The pieces are set and the game has already begun. Each move brings Alice closer to her destiny. But, to win, she will need to harness her newfound abilities and ally herself with someone even more powerful—the mysterious and vengeful Red Queen…
The Red Queen by Christina Henry
Publication Date: July 12, 2016 by Ace
I absolutely LOVED the first book in this trilogy and so I started Red Queen with very high expectations. Unfortunately, the second book fell a bit flat compared to the pace of the trilogy’s introduction and I found it a little harder to connect with.
I think the major reason for my disappointment was the focus on Alice’s romantic feelings for Hatcher. Although they make a badass duo, the first book was much more subtle about their relationship and while it was easy to see the tension between them in Alice, it felt like the author went a little overboard in sharing Alice’s feelings for Hatcher in Red Queen. Alice’s repeated internal dialogues about how Hatcher would soon look at her as a woman and not a girl kept reminding me of this song from Sunny in Philadelphia’s musical episode:
I have nothing against romance as part of a novel, but I felt that this particular focus on relationship took away from the intensity of the storyline that Alice initially introduced. I wanted to hear more of Alice’s adventures – not her love of Hatcher.
There was also a bit more repetition of certain pieces of information (in addition to Alice’s feelings for Hatcher) that felt a bit forced. Alice keeps reminding herself (and in turn, the reader) that she is strong and independent – she doesn’t need anyone to save her! She’s not a damsel in distress! And while Alice clearly exhibits some major badass, feminist qualities (without giving spoilers, Alice is the heroic one all on her own in this book – girl power!), her constant need to remind herself of that started to feel a little overdone:
‘I don’t belong to anybody but myself,’ she whispered.
‘I am not a prize,’ Alice said. Really, why did she feel like she had to say this over and over? Why did every man she encountered want to put her in a box and keep her there?
These types of statements on their own would have felt empowering, but Alice’s self-doubt would immediately resurface after such strong statements and I started to feel like Alice’s wavering self-confidence was becoming a bit too borderline on Bella’s doormat status in Twilight.

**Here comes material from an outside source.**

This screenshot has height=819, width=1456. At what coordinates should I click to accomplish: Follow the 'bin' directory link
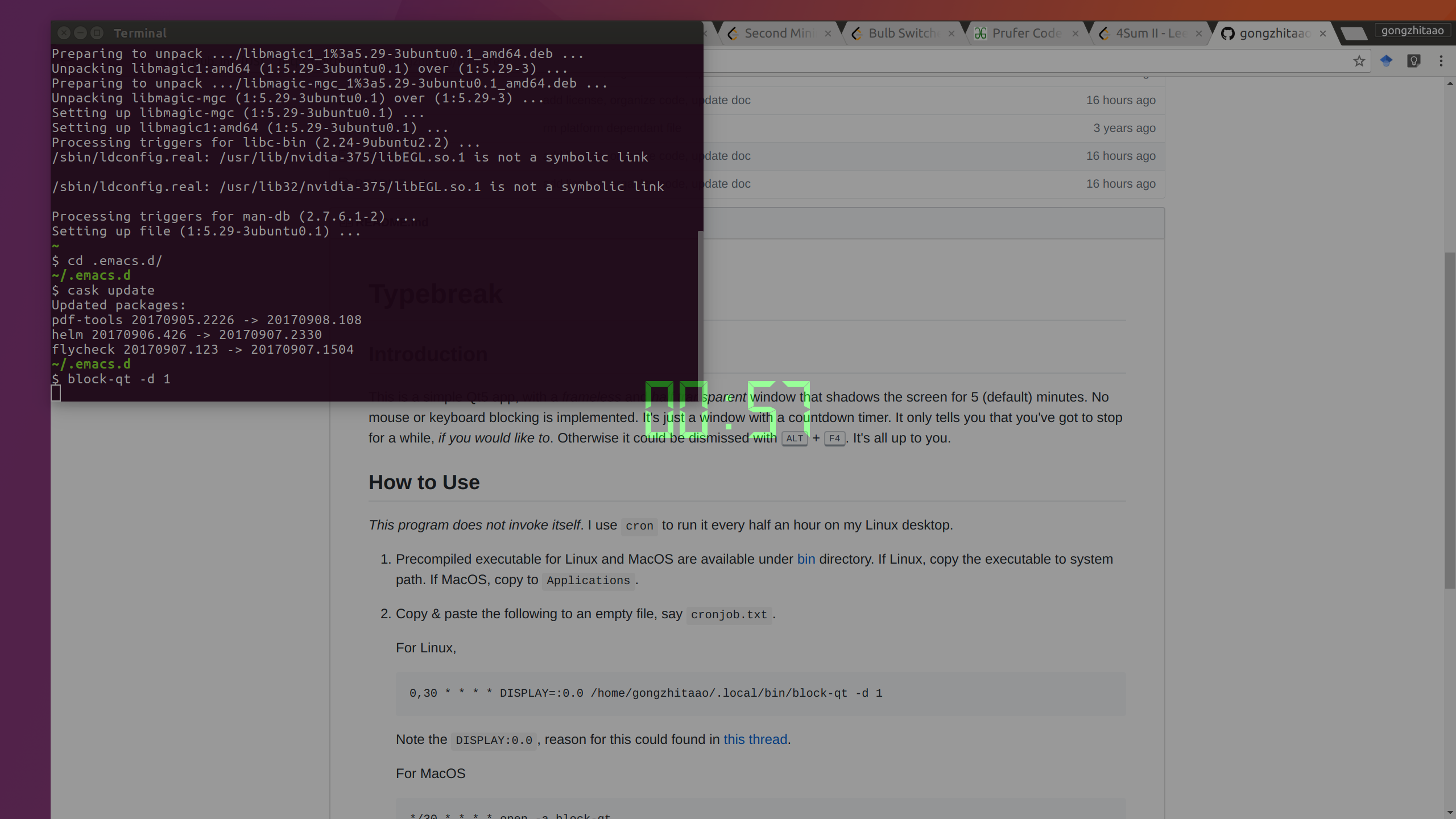pyautogui.click(x=806, y=559)
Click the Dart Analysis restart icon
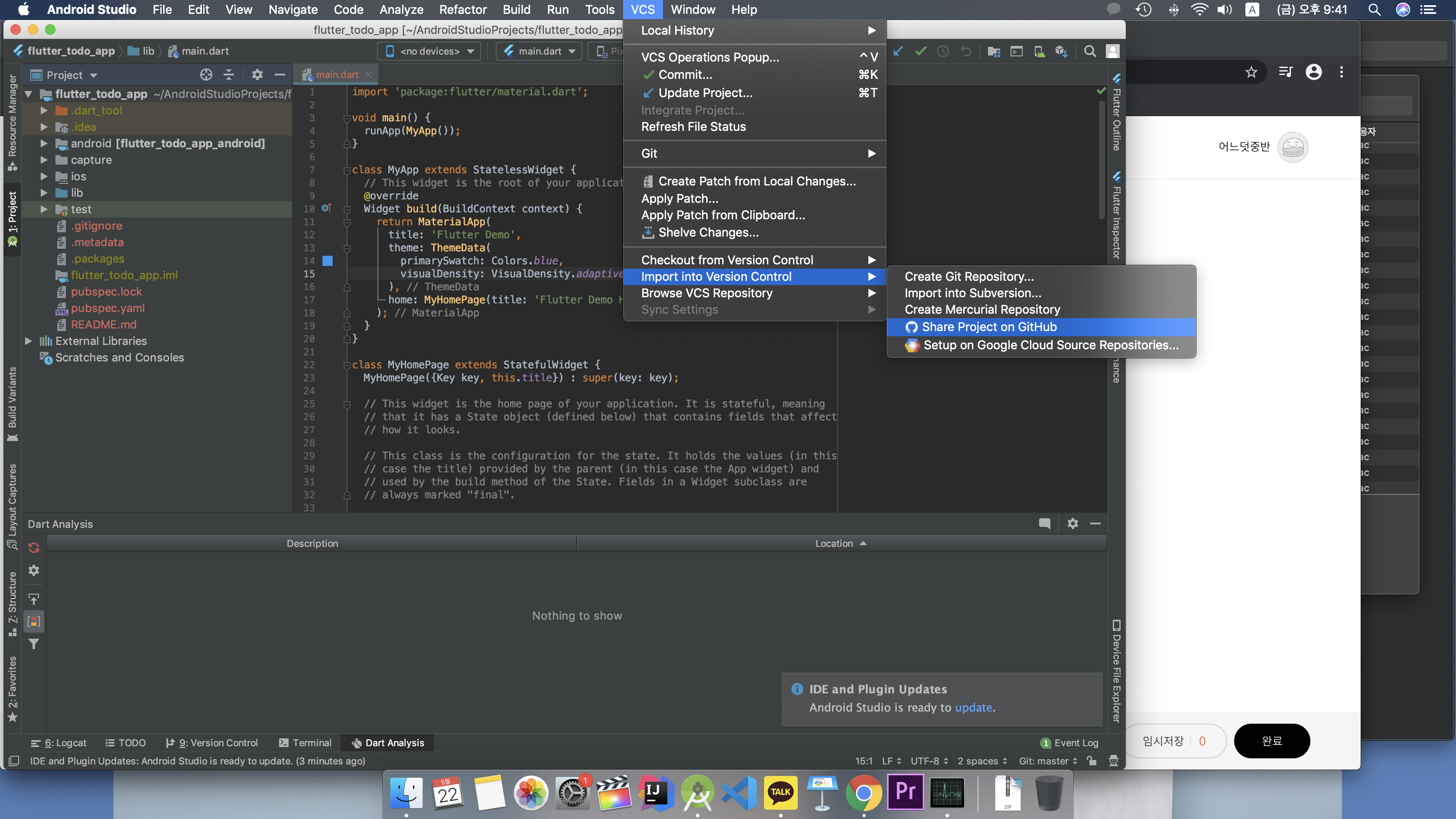Screen dimensions: 1456x819 pos(34,548)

Certain creative aspects of the trilogy that I loved in the first book were still somewhat there in Red Queen (the white queen’s cruelty, the woods and the terrifying goblin that stalks them) which is why I ultimately gave Red Queen three stars instead of two. There are plenty of other great trilogies out there that haven’t necessarily held five star status for me throughout all three books, which is why I’m holding out with the hope that the third and final book will give me more of that dark, science fiction action that Alice introduced!